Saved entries
......
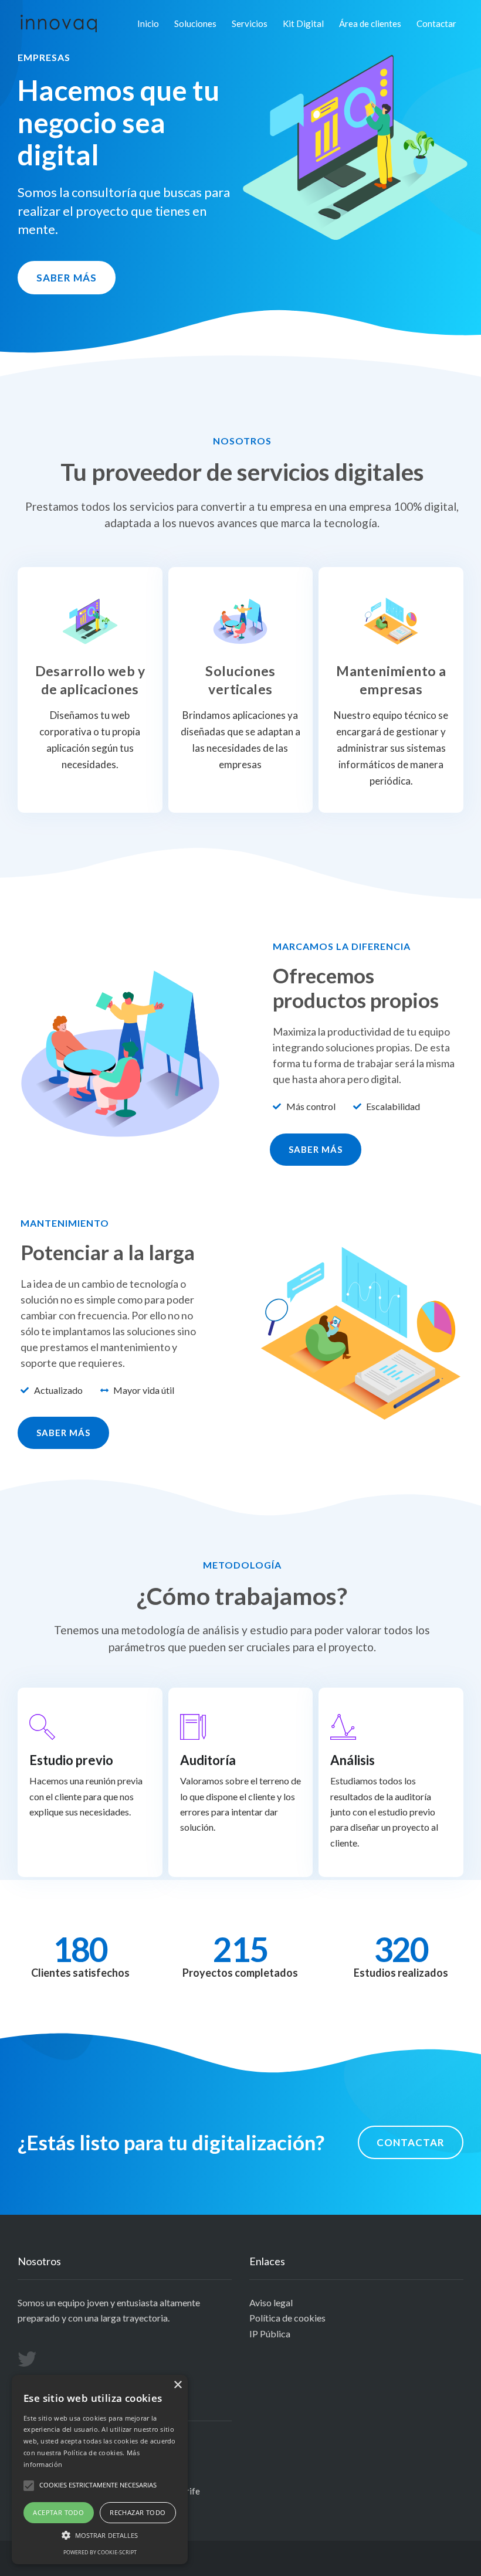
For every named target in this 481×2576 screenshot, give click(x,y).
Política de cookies (287, 2317)
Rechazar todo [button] (137, 2512)
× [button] (177, 2385)
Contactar (436, 23)
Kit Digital (303, 23)
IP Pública (269, 2333)
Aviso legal (271, 2302)
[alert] (100, 2469)
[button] (67, 277)
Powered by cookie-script (100, 2552)
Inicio (148, 23)
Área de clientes (370, 23)
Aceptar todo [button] (58, 2512)
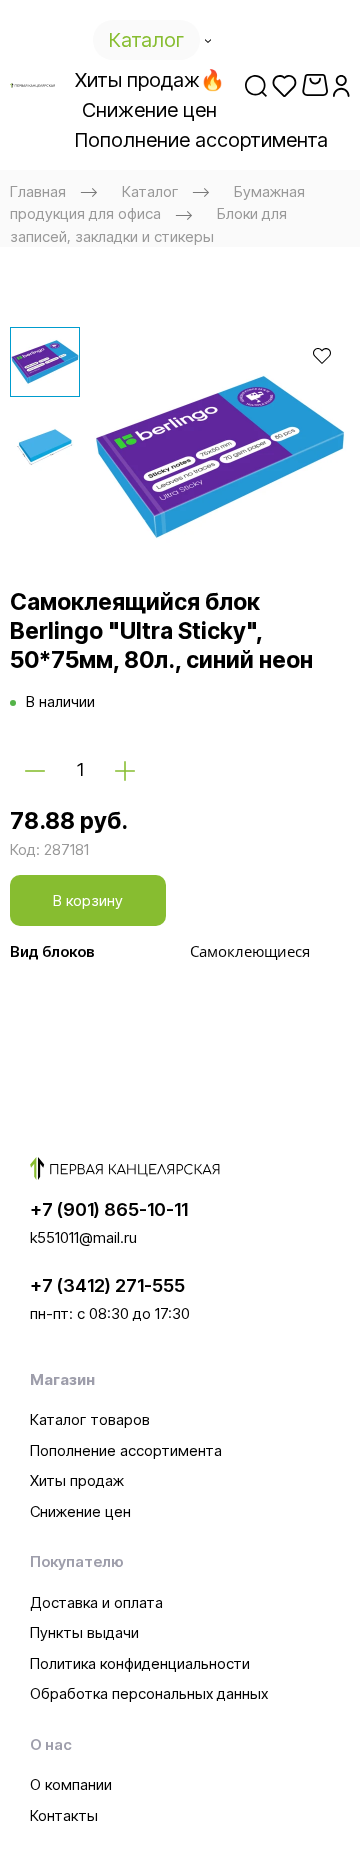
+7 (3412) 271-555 (107, 1285)
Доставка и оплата (96, 1602)
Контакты (64, 1815)
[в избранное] (322, 355)
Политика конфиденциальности (140, 1663)
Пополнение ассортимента (126, 1450)
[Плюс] (125, 770)
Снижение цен (80, 1511)
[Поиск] (256, 85)
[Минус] (35, 770)
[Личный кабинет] (341, 85)
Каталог (150, 191)
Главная (38, 191)
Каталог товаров (90, 1419)
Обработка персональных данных (149, 1693)
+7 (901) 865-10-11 (109, 1209)
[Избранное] (284, 85)
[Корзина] (315, 85)
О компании (71, 1784)
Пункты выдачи (84, 1632)
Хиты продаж (77, 1480)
......
→ Try it
Going line by line through the entries above, count each line that has the word "button", then state the count alone.

→ Answer area
4